* _The records_:
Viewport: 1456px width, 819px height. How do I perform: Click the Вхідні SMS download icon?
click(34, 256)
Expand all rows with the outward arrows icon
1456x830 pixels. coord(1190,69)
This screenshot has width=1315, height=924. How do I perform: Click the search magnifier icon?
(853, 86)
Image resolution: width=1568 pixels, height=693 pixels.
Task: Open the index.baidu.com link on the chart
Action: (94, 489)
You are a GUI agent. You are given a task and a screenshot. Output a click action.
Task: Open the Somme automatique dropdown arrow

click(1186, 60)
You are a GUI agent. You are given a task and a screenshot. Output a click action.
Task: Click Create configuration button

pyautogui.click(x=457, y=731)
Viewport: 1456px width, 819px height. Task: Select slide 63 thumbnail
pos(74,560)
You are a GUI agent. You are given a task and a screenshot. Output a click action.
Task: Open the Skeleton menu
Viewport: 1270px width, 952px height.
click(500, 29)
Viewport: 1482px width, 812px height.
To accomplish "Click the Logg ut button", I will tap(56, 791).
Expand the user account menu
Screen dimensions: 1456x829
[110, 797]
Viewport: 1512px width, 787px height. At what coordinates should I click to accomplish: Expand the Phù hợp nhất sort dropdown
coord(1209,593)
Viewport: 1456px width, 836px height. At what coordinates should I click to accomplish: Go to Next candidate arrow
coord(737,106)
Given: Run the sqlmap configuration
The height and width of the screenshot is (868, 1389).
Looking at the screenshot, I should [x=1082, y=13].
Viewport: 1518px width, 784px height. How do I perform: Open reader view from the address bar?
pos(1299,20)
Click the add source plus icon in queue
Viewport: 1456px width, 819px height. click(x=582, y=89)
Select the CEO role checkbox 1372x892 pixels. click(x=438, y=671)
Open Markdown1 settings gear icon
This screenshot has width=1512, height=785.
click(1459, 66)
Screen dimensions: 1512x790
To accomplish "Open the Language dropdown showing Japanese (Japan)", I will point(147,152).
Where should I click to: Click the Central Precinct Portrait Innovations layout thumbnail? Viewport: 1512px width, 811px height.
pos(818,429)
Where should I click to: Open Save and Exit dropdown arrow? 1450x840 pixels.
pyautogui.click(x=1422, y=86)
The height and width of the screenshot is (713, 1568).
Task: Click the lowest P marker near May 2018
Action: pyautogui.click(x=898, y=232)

* _Work request_: Return every entry exactly.

* _Written answer_:
Viewport: 1456px width, 819px height. How do I perform: Click the Вхідні SMS download icon?
click(34, 256)
Expand all rows with the outward arrows icon
1456x830 pixels. coord(1190,69)
This screenshot has width=1315, height=924. How do I perform: Click the search magnifier icon?
(853, 86)
Image resolution: width=1568 pixels, height=693 pixels.
Task: Open the index.baidu.com link on the chart
Action: (94, 489)
You are a GUI agent. You are given a task and a screenshot. Output a click action.
Task: Open the Somme automatique dropdown arrow

click(1186, 60)
You are a GUI agent. You are given a task and a screenshot. Output a click action.
Task: Click Create configuration button

pyautogui.click(x=457, y=731)
Viewport: 1456px width, 819px height. Task: Select slide 63 thumbnail
pos(74,560)
You are a GUI agent. You are given a task and a screenshot. Output a click action.
Task: Open the Skeleton menu
Viewport: 1270px width, 952px height.
click(500, 29)
Viewport: 1482px width, 812px height.
To accomplish "Click the Logg ut button", I will tap(56, 791).
Expand the user account menu
Screen dimensions: 1456x829
[110, 797]
Viewport: 1512px width, 787px height. At what coordinates should I click to accomplish: Expand the Phù hợp nhất sort dropdown
coord(1209,593)
Viewport: 1456px width, 836px height. At what coordinates should I click to accomplish: Go to Next candidate arrow
coord(737,106)
Given: Run the sqlmap configuration
The height and width of the screenshot is (868, 1389).
Looking at the screenshot, I should [x=1082, y=13].
Viewport: 1518px width, 784px height. How do I perform: Open reader view from the address bar?
pos(1299,20)
Click the add source plus icon in queue
Viewport: 1456px width, 819px height. click(x=582, y=89)
Select the CEO role checkbox 1372x892 pixels. click(x=438, y=671)
Open Markdown1 settings gear icon
This screenshot has width=1512, height=785.
click(1459, 66)
Screen dimensions: 1512x790
To accomplish "Open the Language dropdown showing Japanese (Japan)", I will point(147,152).
Where should I click to: Click the Central Precinct Portrait Innovations layout thumbnail? Viewport: 1512px width, 811px height.
pos(818,429)
Where should I click to: Open Save and Exit dropdown arrow? 1450x840 pixels.
pyautogui.click(x=1422, y=86)
The height and width of the screenshot is (713, 1568).
Task: Click the lowest P marker near May 2018
Action: pyautogui.click(x=898, y=232)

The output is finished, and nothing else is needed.